Sous leurs jolies mains les aliments subirent quelquefois des métamorphoses singulières: l'anguille eut le dard du serpent, le lièvre les oreilles d'un chat, et autres joyeusetés pareilles. Elles firent grand usage des épices que les Vénitiens commencerait à tirer de l'Orient, ainsi que des eaux parfumées qui étaient fournies par les Arabes, de sorte que le poisson fut quelquefois cuit à l'eau de rose. Le luxe de la table consistait surtout dans l'abondance des mets; et les choses allèrent si loin, que nos rois se crurent obligés d'y mettre un frein par des lois somptuaires qui eurent le même sort que celles rendues en pareille matière par les législateurs grecs et romains. On en rit, on les éluda, on les oublia, et elles ne restèrent dans les livres que comme monuments historiques.

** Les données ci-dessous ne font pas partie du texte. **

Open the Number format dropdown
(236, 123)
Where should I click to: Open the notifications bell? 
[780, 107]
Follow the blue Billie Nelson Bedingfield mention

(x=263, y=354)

On continua donc à faire bonne chère tant qu'on put, et surtout dans les abbayes, couvents et moutiers, parce que les richesses affectées à ces établissements étaient moins exposées aux chances et aux dangers des guerres intérieures qui ont si longtemps désolé la France.
Étant bien certain que les dames françaises se sont toujours plus ou moins mêlées de ce qui se faisait dans leurs cuisine, on doit en conclure que c'est à leur intervention qu'est due la prééminence indisputable qu'a toujours eue en Europe la cuisine française, et qu'elle a principalement acquise par une quantité immense, de préparations recherchées, légères et friandes, dont les femmes seules ont pu concevoir l'idée.

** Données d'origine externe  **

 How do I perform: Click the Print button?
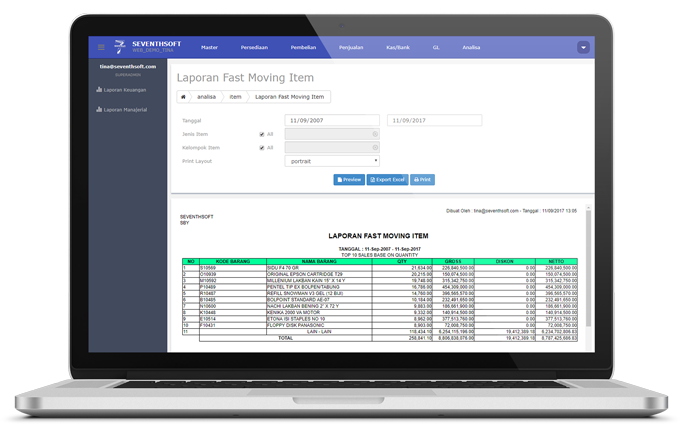point(422,180)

J'ai dit qu'on faisait bonne chère tant qu'on pouvait; mais on ne pouvait pas toujours. Le souper de nos rois eux-mêmes était quelquefois abandonné au hasard. On sait qu'il ne fut pas toujours assuré pendant les troubles civils; et Henri IV eût fait un soir un bien maigre repas, s'il n'eût eu le bon esprit d'admettre à sa table le bourgeois possesseur heureux de la seule dinde qui existât dans une ville où le roi devait passer la nuit.
Cependant la science avançait insensiblement: les chevaliers croisés la dotèrent de l'échalote arrachée aux plaines d'Ascalon; le persil fut importé d'Italie; et longtemps avant Louis IX, les charcutiers et saucisseurs avaient fondé sur la manipulation du porc un espoir de fortune dont nous avons eu sous les yeux de mémorables exemples.

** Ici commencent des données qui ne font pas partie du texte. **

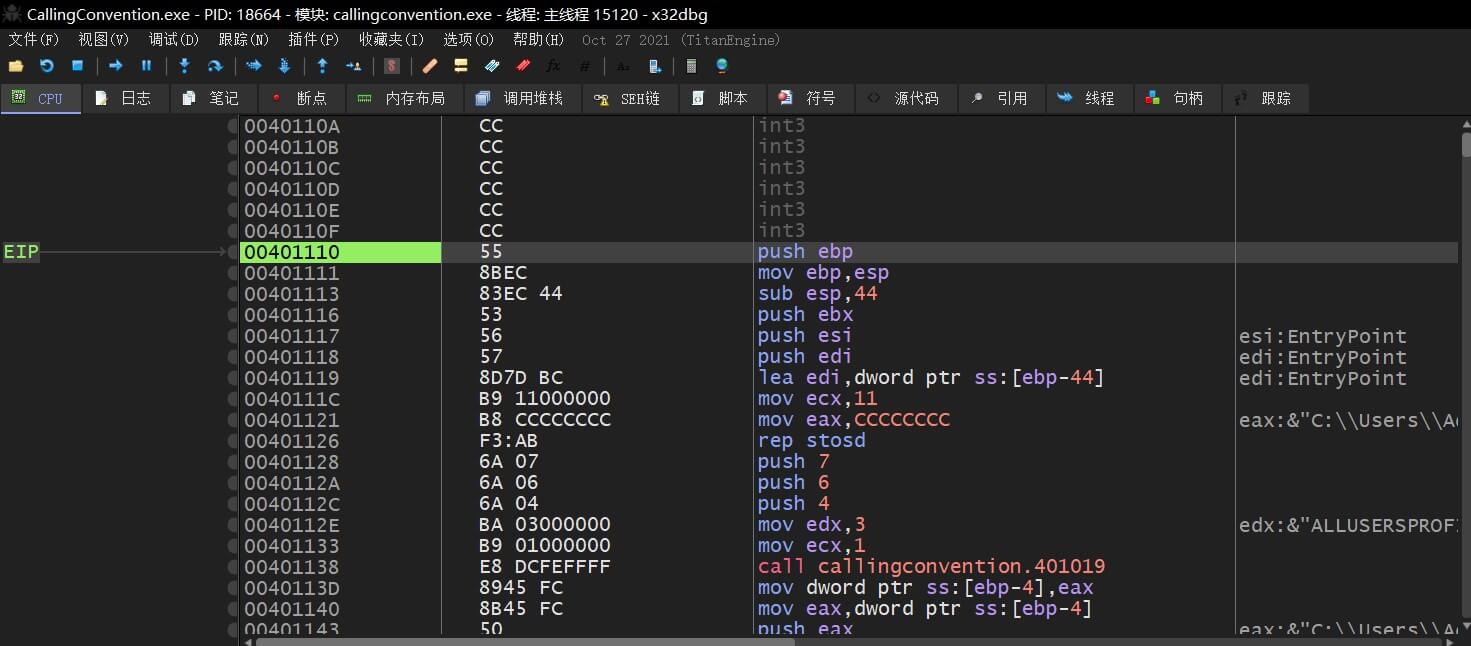Click the patches bandage icon

coord(429,66)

Les pâtissiers n'eurent pas moins de succès; et les produits de leur industrie figuraient honorablement dans tous les festins. Dès avant Charles IX ils formaient une corporation considérable; et ce prince leur donna des statuts où l'on remarque le privilège de fabriquer le pain à chanter messe.
Vers le milieu du dix-septième siècle, les Hollandais apportèrent le café en Europe [47]. Soliman Aga, ce Turc puissant dont raffolèrent nos trisaïeules, leur en fit prendre les premières tasses en 1660; un Américain en vendit publiquement à la foire de Saint-Germain en 1670; et la rue Saint-André-des-Arcs eut le premier café orné de glaces et de tables de marbre, à peu près comme on le voit de nos jours.
Note 47:[ (retour) ] Parmi les Européens, les Hollandais furent les premiers qui tirèrent d'Arabie des plants du caféier, qu'ils transportèrent à Batavia, et qu'ils apportèrent ensuite en Europe.
M. de Reissout, lieutenant-général d'artillerie, en fit venir un pied d'Amsterdam, et en fit cadeau au Jardin du roi: c'est le premier qu'on ait vu à Paris. Cet arbre, dont M. Jussieu a fait la description, avait, en 1613, un pouce de diamètre et cinq pieds de hauteur: le fruit est fort joli, et ressemble un peu à une cerise.
Alors aussi le sucre commença à poindre [48]; et Scarron, en se plaignant de ce que sa soeur avait, par avarice, fait rétrécir les trous de son sucrier, nous a du moins appris que de son temps ce meuble était usuel.
Note 48:[ (retour) ] Quoi qu'ait dit Lucrèce les anciens ne connurent pas le sucre. Le sucre est un produit de l'art; et sans la cristallisation, la canne ne donnerait qu'une boisson fade et sans utilité.